The Iraqi army launched an operation on Saturday to take Qaraqosh, a Christian town near Mosul, the last major city stronghold of Islamic State in Iraq, the military said.

Qaraqosh, about 20 kms (13 miles) southeast of Mosul, was emptied of its population in 2014, when Islamic State swept through the region.

Iraqi special units earlier this week captured Bartella, a Christian village north of Qaraqosh.

The offensive that started on Monday to capture Mosul is backed by the US-led coalition. It is expected to become the biggest battle fought in Iraq since the US-led invasion in 2003. Islamic State also controls parts of Syria.

The army is also trying to advance on Mosul from the south while Kurdish Peshmerga fighters are holding fronts in the east and north.

A Reuters photographer on the southern front on Friday saw plumes of smoke rising from a sulfur factory that was under the control of Islamic State, filling the air with toxic gasses.
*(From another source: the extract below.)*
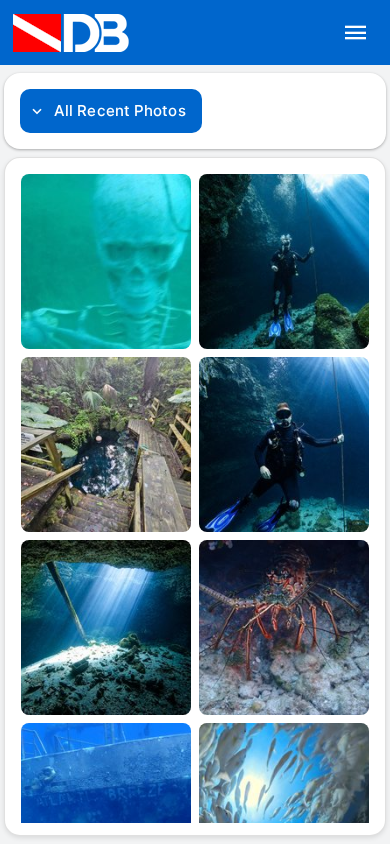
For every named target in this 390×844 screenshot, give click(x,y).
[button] (356, 33)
It was not clear if the militants set it on fire to cover their retreat or if it was damaged during the fighting.

Authorities in Kirkuk extended for a second day a curfew declared after Islamic State militants stormed police stations and other buildings in curfew in the northern oil city under control of Kurdish Peshmerga forces.

Iraqi Prime Minister Haider al-Abadi on Friday night ordered an army brigade to head to Kirkuk to assist the Peshmerga clear the remaining buildings still held by the militants.

Kurdish Peshmerga fighters took control of Kirkuk in 2014, after the Iraqi army withdrew from the region, fleeing an Islamic State advance through northern and western Iraq.

A total of 35 people have been killed since Friday in clashes of Kirkuk, including four Iranian technicians who were carrying maintenance work in a power station north of the city, according to a hospital source.

The toll does not include the jihadists who were killed or who blew themselves up during the fighting.

Kurdish leaders say they will never give up the ethnically mixed city, to which they, as well as Turkmen and Arabs, lay claim. Arabs complain that Kurds have since flooded to Kirkuk to tilt the demographic balance the other way.